Job a ▸
Output the stretch of the records from their first line through the line containing "Action: coord(776,834)", reproducing each line exactly and including both ends.

Source document ▸
Regarding the ideal, the question arises regarding from which normative perspective news media quality is assessed. In the most general sense, news media should contribute to a better society. Some authors speak of “public value” in this context (e.g., Hjarvard and Kammer 2015: 122). Since the understanding of news media quality is, in most cases, rooted in democratic theory, many scientists see the ideal of “good” media quality in its contribution to a functioning, vibrant democratic society (e.g., Imhof 2011; Strömbäck 2005). There are, of course, different normative ideal models of democracy, principally the liberal, representative, deliberative, and participatory model (e.g., Habermas 1994; Held 2006). As a consequence, numerous scientists involved in the study of media quality “have outlined the conceptual difficulties of applying one standard of excellence to all news markets” (Jandura and Friedrich 2014: 368; see also Beaufort and Seethaler 2017: 47).
This leads to many criteria for assessing news media quality. Urban and Schweiger (2014) note that German scholars have researched this matter intensively (p. 823). Following a liberal tradition of democracy, for example, Schatz and Schulz (1992) discussed a set of quality criteria (acceptance, diversity, lawfulness, relevance, professionalism) for television programs derived from legal and regulatory documents. Maurer (2017) considered the following criteria: actuality, balance, clarity, completeness, diversity, factuality, impartiality, neutrality, objectivity, professionalism, relevance, and truth. Hanitzsch et al.’s (2011) comparative study shows that “journalists across the globe pay high regard to the normative ideals of detachment, providing political information, and acting as a watchdog of the government” (p. 280). The list of relevant quality criteria can be extended further. Arnold (2008), Bosshart and Hellmüller (2009), and Holbert et al. (2014), to name a few, pointed out that news media should also be entertaining and enjoyable, because entertaining news may provoke engagement with matters of general interest among citizens.
This review, based on the four elements of quality, allows us to define the boundaries of news media quality, what it means in the most general sense: A media entity's journalistic content (object, e.g., media system, media organization, news media outlets, news items) is superior or inferior in contributing to a better society (ideal, e.g., liberal, participatory, deliberative democracy) in comparison with media entities of a similar kind (class, e.g., media systems, media organizations, news media outlets, news items) as measured by specific normative dimensions (criteria, e.g., diversity, relevance, professionalism).
News Media Quality From a Deliberative Perspective
The above-mentioned fourfold definitional scheme is too general to operationalize and measure news media quality in a concrete social context. Therefore, in a next step, we elaborate our understanding of news media quality by narrowing the definitional boundaries based on the four elements: object, ideal, class, and criteria. Our definition is postpositivist in the sense that we make its contingency transparent—other scholars may draw the boundaries differently.
Our social scientific perspective is based on the theory of deliberative democracy from Habermas (and his late colleague Peters), as outlined in his talk “Political Communication in Media Society” and its further elaboration in the German language (Habermas 2006, 2008; see also Wessler 2018: 58). By using the theory of deliberative democracy, we also acknowledge the presence of the double hermeneutic because Habermas' ideals regarding news media became part of the public discourse as well as media policy documents.

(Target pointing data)
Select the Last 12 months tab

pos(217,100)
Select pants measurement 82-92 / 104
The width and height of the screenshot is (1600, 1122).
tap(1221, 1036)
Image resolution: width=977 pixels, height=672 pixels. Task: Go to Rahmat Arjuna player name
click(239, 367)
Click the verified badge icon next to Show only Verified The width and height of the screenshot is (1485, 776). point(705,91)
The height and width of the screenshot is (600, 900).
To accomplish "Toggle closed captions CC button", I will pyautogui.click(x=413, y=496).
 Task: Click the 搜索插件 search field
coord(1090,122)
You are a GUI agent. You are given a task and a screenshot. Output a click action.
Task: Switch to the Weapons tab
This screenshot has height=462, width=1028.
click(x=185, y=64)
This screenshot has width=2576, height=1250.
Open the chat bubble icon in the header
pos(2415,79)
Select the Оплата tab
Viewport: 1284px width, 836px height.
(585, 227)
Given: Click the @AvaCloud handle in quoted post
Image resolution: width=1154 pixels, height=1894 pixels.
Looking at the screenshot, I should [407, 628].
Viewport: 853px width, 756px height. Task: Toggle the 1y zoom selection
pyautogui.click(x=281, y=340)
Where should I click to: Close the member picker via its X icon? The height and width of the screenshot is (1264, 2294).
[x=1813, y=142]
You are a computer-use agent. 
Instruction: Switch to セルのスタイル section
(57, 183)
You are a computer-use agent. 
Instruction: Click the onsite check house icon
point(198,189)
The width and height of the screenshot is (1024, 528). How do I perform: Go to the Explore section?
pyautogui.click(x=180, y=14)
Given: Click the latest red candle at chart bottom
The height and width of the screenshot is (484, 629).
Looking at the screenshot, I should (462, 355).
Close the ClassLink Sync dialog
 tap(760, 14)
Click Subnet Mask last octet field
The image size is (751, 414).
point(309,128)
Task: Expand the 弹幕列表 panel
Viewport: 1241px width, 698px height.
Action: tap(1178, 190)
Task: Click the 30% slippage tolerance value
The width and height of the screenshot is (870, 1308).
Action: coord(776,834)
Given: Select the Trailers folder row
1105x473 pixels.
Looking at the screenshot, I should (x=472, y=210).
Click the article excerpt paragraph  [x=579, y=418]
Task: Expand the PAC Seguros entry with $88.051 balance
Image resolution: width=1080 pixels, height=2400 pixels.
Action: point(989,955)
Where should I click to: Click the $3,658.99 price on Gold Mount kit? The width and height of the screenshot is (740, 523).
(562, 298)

Job b ▸
Answer these questions from the passage on news media quality:
(i) What are the four principal normative ideal models of democracy named in the passage?
(ii) Which five quality criteria did Schatz and Schulz (1992) discuss for television programs?
(iii) Whose theory of deliberative democracy does the authors' social scientific perspective rest on?

Exercise response a ▸
Select the Last 12 months tab

pos(217,100)
Select pants measurement 82-92 / 104
The width and height of the screenshot is (1600, 1122).
tap(1221, 1036)
Image resolution: width=977 pixels, height=672 pixels. Task: Go to Rahmat Arjuna player name
click(239, 367)
Click the verified badge icon next to Show only Verified The width and height of the screenshot is (1485, 776). point(705,91)
The height and width of the screenshot is (600, 900).
To accomplish "Toggle closed captions CC button", I will pyautogui.click(x=413, y=496).
 Task: Click the 搜索插件 search field
coord(1090,122)
You are a GUI agent. You are given a task and a screenshot. Output a click action.
Task: Switch to the Weapons tab
This screenshot has height=462, width=1028.
click(x=185, y=64)
This screenshot has width=2576, height=1250.
Open the chat bubble icon in the header
pos(2415,79)
Select the Оплата tab
Viewport: 1284px width, 836px height.
(585, 227)
Given: Click the @AvaCloud handle in quoted post
Image resolution: width=1154 pixels, height=1894 pixels.
Looking at the screenshot, I should [407, 628].
Viewport: 853px width, 756px height. Task: Toggle the 1y zoom selection
pyautogui.click(x=281, y=340)
Where should I click to: Close the member picker via its X icon? The height and width of the screenshot is (1264, 2294).
[x=1813, y=142]
You are a computer-use agent. 
Instruction: Switch to セルのスタイル section
(57, 183)
You are a computer-use agent. 
Instruction: Click the onsite check house icon
point(198,189)
The width and height of the screenshot is (1024, 528). How do I perform: Go to the Explore section?
pyautogui.click(x=180, y=14)
Given: Click the latest red candle at chart bottom
The height and width of the screenshot is (484, 629).
Looking at the screenshot, I should (462, 355).
Close the ClassLink Sync dialog
 tap(760, 14)
Click Subnet Mask last octet field
The image size is (751, 414).
point(309,128)
Task: Expand the 弹幕列表 panel
Viewport: 1241px width, 698px height.
Action: tap(1178, 190)
Task: Click the 30% slippage tolerance value
The width and height of the screenshot is (870, 1308).
Action: coord(776,834)

Exercise response b ▸
(i) The liberal, representative, deliberative, and participatory models.
(ii) Acceptance, diversity, lawfulness, relevance, and professionalism.
(iii) Habermas's theory, together with that of his late colleague Peters.